▸ **Records from a collection**
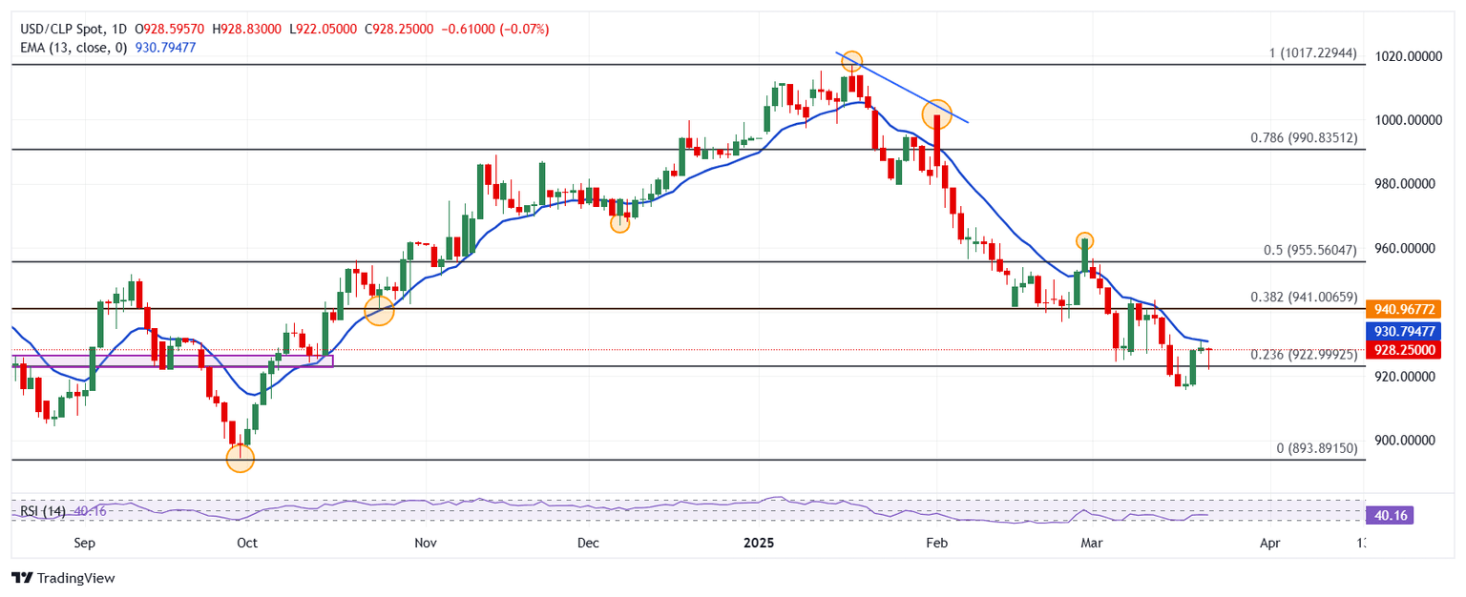Click the 0.786 (990.83512) Fibonacci label
This screenshot has height=597, width=1466.
coord(1303,138)
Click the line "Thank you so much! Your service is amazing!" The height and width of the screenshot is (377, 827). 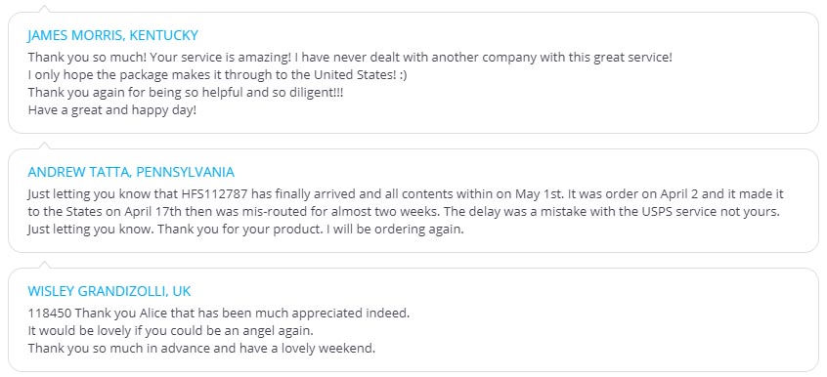[157, 57]
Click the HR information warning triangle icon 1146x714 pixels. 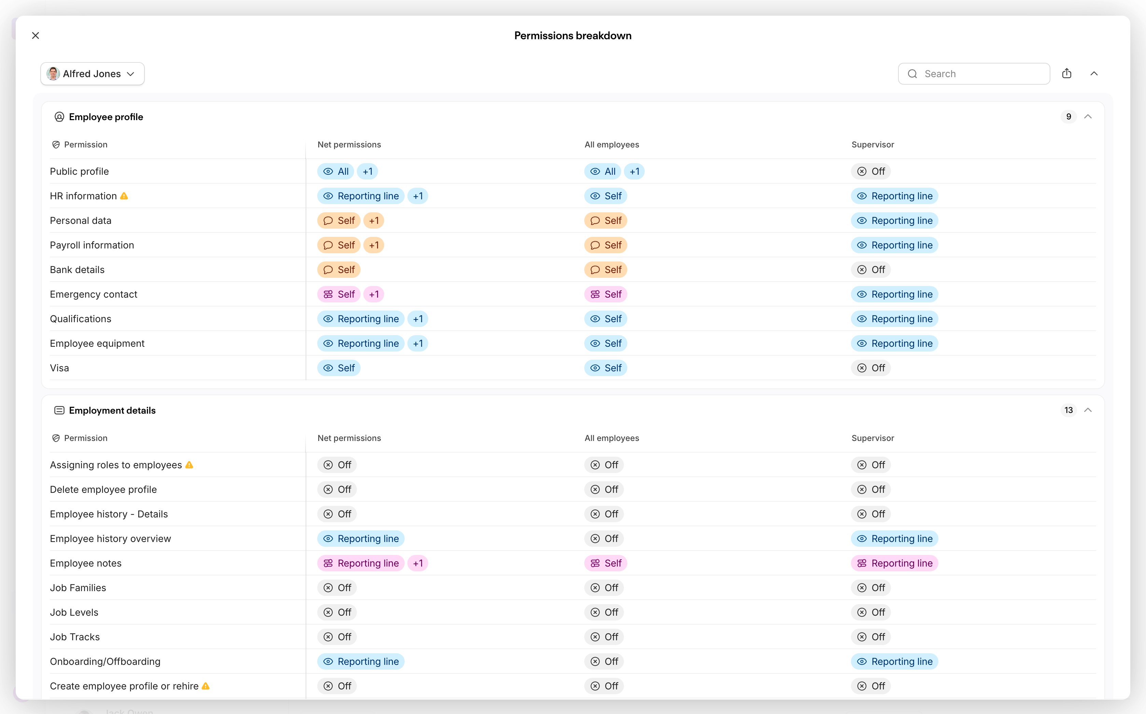pos(124,196)
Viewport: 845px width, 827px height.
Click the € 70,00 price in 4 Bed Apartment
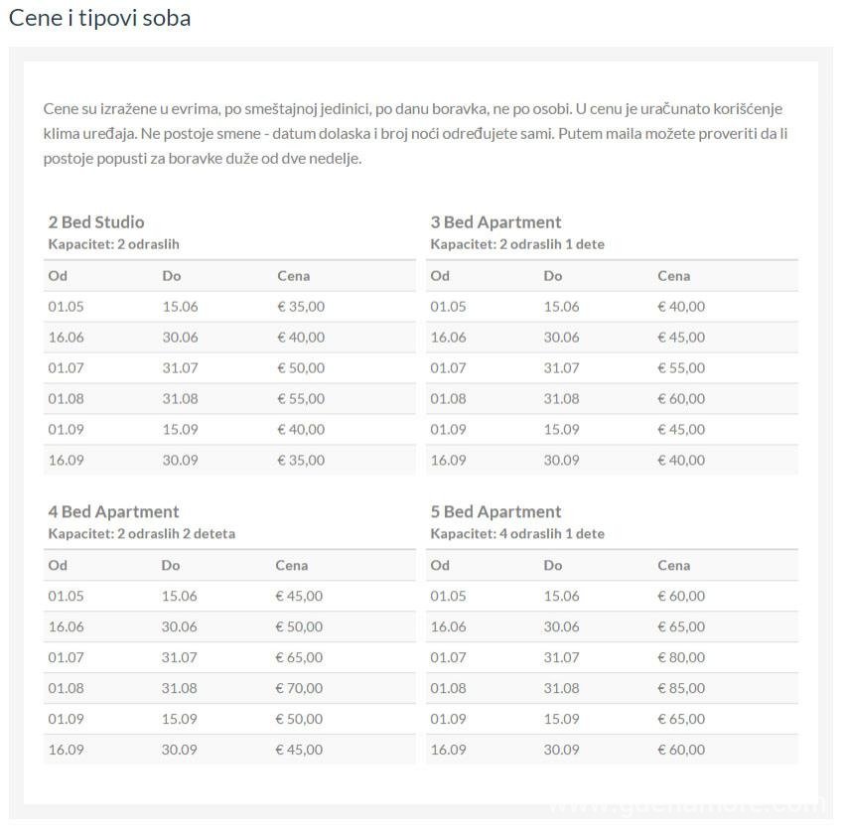tap(298, 688)
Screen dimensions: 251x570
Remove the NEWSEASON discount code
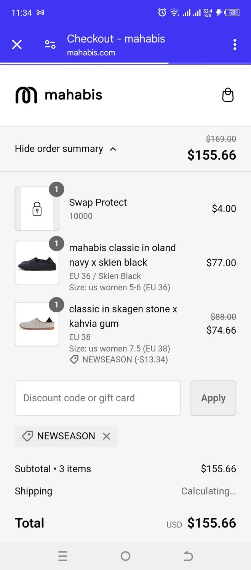coord(107,436)
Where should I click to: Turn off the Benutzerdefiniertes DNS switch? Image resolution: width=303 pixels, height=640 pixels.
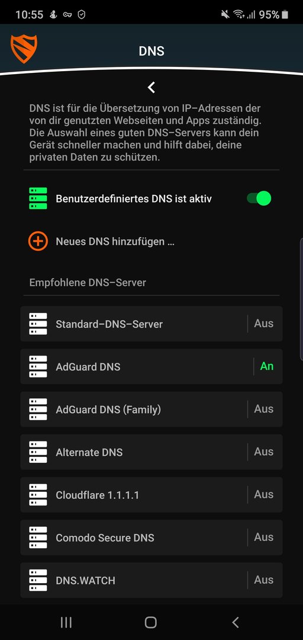click(259, 199)
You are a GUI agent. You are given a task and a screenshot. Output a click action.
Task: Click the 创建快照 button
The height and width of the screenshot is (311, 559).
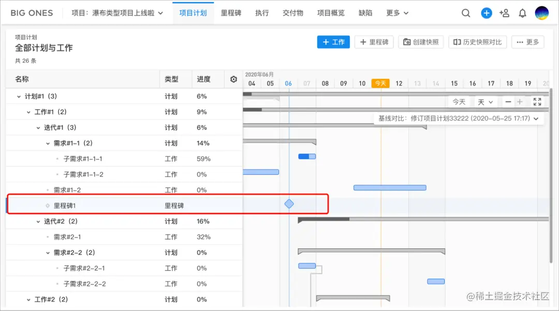[421, 42]
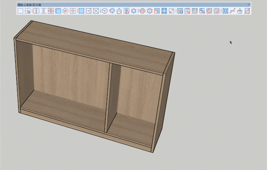Click the diagonal double-arrow resize icon
Viewport: 267px width, 170px height.
coord(171,11)
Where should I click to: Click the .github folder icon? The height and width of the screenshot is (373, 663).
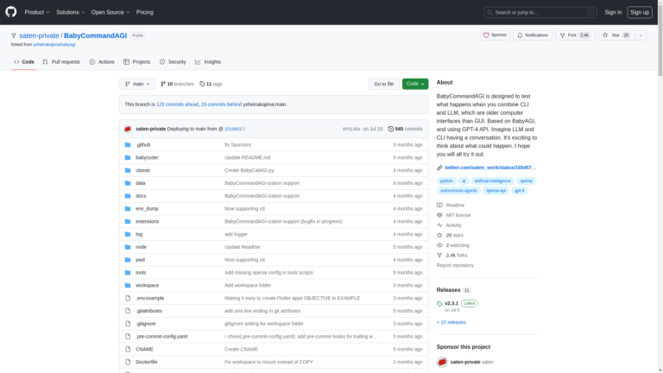point(128,144)
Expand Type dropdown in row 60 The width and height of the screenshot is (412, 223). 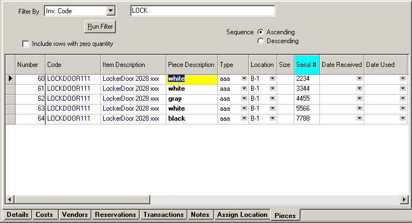pos(243,79)
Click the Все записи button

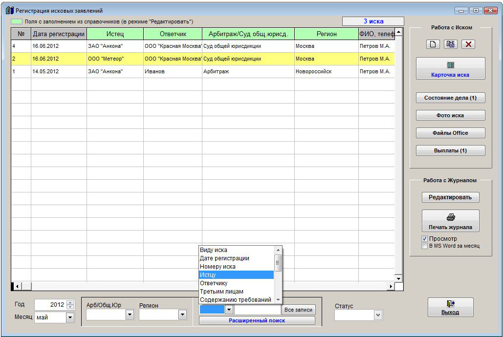[299, 310]
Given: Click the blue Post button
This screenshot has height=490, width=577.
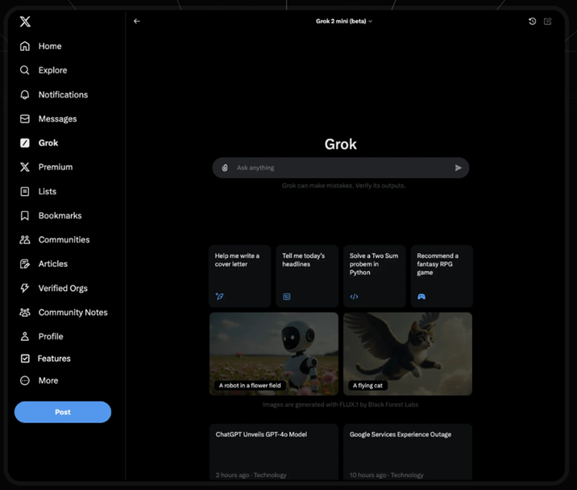Looking at the screenshot, I should pos(63,412).
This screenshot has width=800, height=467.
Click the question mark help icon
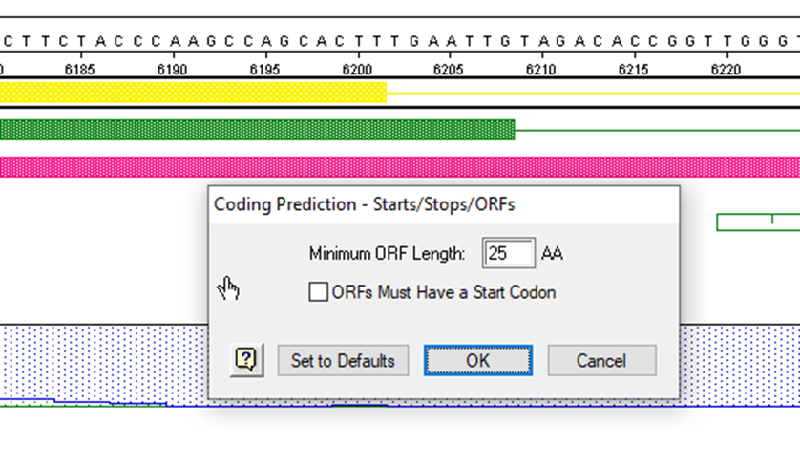(247, 360)
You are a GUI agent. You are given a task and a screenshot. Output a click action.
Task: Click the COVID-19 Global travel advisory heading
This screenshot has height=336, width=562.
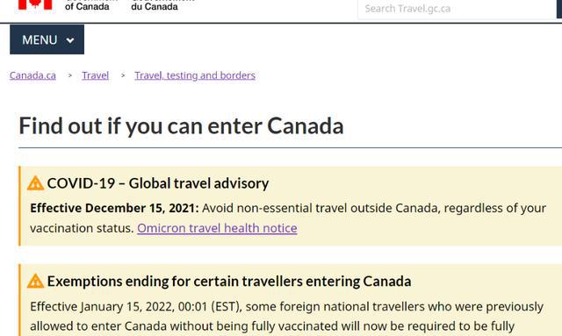[158, 183]
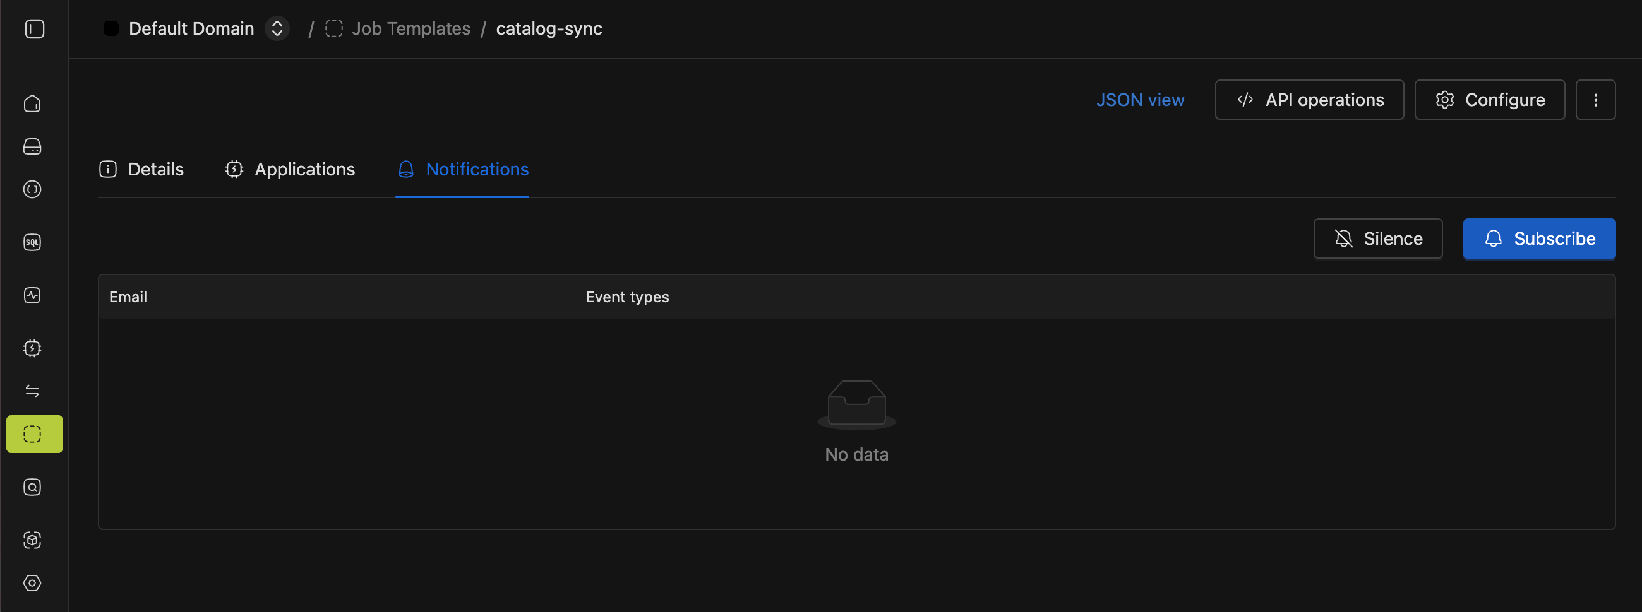Toggle the sidebar panel icon
This screenshot has height=612, width=1642.
[x=34, y=29]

▸ **Description of the task**
Please output the lines from the line that contains "This screenshot has width=800, height=467." through the end of the records, both ends included, exactly and with no pictures.

▸ **Solution to this problem**
This screenshot has width=800, height=467.
Click the question mark help icon
(247, 360)
You are a GUI agent. You are given a task and a screenshot. Output a click action.
Task: Click the COVID-19 Global travel advisory heading
This screenshot has height=336, width=562.
[158, 183]
Toggle the sidebar panel icon
This screenshot has height=612, width=1642.
[x=34, y=29]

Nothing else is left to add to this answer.